The acclaimed writer Dr Ogola who passed away 8 years ago in September 2011 at the age of 52, would have been 60 today.
Her debut novel ‘The River and The Source’ which was published in 2015 followed four generations of Kenyan women in a rapidly changing country and society. It traces the story of Akoko in her rich traditional Luo setting, through to the children who live and die in the 20th century.
“Happy to celebrate Kenyan award-winning author, activist and doctor, the late Dr Margaret Ogola, author of The River and the Source,” wrote Google.

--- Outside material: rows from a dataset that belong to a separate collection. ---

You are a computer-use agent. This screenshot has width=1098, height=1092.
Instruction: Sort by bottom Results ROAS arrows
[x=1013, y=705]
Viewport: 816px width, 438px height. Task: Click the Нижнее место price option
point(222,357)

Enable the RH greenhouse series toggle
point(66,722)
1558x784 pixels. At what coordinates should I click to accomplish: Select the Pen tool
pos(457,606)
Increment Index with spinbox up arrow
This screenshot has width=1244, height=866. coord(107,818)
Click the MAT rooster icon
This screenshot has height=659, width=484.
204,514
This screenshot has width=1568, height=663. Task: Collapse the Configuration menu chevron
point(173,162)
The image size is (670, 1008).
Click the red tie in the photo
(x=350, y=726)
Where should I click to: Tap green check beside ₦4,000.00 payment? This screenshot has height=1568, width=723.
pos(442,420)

Happy to celebrate Kenyan award-winning author, activist and doctor, the late Dr Margaret Ogola, author of The River and the Source. Which is your favourite quote from the book? #RememberingMargaretOgola #GoogleDoodle pic.twitter.com/jOpphTCkLZ
— Google in Africa (@googleafrica) June 12, 2019
Dr Ogola won several awards including Jomo Kenyatta Literature Prize, the 1995 Commonwealth Writer’s Prize for the Best First Book in Africa. She burst into the Kenyan literary scene in the mid-1990s, and before her demise in September 2011, she had also written ‘I Swear by Apollo’ and ‘Place of Destiny’.
What many didn’t know is that Dr Ogola was not a full-time writer, but a paediatrician, the medical director of Cottolengo Hospice for HIV/Aids orphans.
‘The River and the Source’ was a KCSE set book for many years. It has been translated into several languages, including Italian, Lithuanian and Spanish.